A LIFE-saving milestone was reached in Minehead this week as the town saw the activation of its 20th public access defibrillator.

Residents in the Staunton Road and Chestnut Way neighbourhood collaborated with Tesco’s Minehead store to install a defibrillator on the corner of Callins View.

The initiative was championed locally by residents Jennie Norris and Kat Cross.

Minehead Community Defib Group (MCDG) chairman Richard Newton said: “We are thrilled to see our community rallying together to ensure the safety and well-being of all residents.

“With 20 public access defibrillators now operational in Minehead, we are profoundly grateful to Jennie for her keen insight and determination, to Kat for graciously hosting the installation on her property, and to Tesco Minehead for their invaluable support.”

Funding for the latest defibrillator installation came from Tesco’s Blue Token Scheme, where customers in different branches vote to support local good causes, and was supplemented by contributions from residents through a dedicated online JustGiving fund-raising page.

Mr Newton said the initiative began with a concern by Ms Norris sparked by a free public training workshop organised by the charity last summer.

Her inquiry about the need for a defibrillator in the Staunton Road/Chestnut Way area prompted a neighbourhood effort to make it a reality.
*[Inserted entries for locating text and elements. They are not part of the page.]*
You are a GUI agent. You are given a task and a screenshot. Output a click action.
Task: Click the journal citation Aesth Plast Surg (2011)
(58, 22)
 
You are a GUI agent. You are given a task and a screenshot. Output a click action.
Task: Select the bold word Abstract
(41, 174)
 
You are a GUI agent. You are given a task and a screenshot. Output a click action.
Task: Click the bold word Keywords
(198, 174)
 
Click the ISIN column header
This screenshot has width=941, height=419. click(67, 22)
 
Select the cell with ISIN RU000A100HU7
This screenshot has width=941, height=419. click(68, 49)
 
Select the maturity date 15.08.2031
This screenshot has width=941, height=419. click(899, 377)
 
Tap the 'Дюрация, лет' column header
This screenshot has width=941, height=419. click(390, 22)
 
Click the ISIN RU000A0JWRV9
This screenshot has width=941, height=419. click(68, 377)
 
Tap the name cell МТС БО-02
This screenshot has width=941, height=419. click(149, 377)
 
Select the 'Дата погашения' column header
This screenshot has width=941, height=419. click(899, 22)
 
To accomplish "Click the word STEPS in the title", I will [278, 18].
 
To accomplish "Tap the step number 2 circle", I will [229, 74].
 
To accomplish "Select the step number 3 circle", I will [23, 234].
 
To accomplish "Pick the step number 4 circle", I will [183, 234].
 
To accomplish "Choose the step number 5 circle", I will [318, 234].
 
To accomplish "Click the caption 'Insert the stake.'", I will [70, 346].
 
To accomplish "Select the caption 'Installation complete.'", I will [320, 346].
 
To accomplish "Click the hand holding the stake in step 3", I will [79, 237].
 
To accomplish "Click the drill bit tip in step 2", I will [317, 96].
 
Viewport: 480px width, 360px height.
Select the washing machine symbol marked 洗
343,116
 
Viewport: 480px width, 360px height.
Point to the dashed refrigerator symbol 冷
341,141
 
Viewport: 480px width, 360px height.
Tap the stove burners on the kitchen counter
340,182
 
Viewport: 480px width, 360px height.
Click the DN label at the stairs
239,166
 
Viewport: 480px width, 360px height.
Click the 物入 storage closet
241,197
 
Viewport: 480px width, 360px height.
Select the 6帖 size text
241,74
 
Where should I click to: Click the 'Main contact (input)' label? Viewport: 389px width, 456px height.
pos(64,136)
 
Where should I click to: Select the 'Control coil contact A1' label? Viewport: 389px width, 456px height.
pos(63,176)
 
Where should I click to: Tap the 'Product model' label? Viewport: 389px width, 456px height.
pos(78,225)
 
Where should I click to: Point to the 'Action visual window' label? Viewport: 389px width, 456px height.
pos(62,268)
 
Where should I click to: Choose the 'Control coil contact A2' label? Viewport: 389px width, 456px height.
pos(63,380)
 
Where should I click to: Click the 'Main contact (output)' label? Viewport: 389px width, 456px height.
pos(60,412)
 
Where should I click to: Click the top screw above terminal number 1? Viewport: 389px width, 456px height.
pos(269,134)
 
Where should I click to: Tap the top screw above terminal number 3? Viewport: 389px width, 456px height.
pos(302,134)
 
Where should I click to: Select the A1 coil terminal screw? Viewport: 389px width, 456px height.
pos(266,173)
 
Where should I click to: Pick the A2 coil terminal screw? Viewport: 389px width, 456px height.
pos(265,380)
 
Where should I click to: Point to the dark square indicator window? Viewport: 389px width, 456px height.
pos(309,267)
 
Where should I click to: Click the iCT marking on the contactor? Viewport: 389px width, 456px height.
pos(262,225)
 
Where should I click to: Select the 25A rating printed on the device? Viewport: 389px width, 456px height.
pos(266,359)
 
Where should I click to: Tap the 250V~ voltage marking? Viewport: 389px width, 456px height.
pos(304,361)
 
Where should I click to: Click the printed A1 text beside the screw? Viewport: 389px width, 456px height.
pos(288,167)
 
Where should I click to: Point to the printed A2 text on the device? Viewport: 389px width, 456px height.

Working with MCDG she spearheaded a fund-raising campaign, rallying neighbours to donate to the cause.

Mr Newton said the milestone underscored the power of community collaboration and highlighted the proactive spirit of residents in safeguarding lives and fostering a ‘resilient, caring community’.

MCDG is a charity with a board of trustees who, along with a small group of volunteers, raise funds to place life-saving public access defibrillators in Minehead.

It also offers free training workshops on basic life support skills and how to use a public access defibrillator.

Defibrillators typically cost up to £3,000 and send an electric shock when somebody is suffering a potentially abnormal heart rhythm to allow it to return to normal.

In a 999 call, an access code is given to allow a defibrillator to be unlocked and the machine will ‘talk’ the user through how to work it.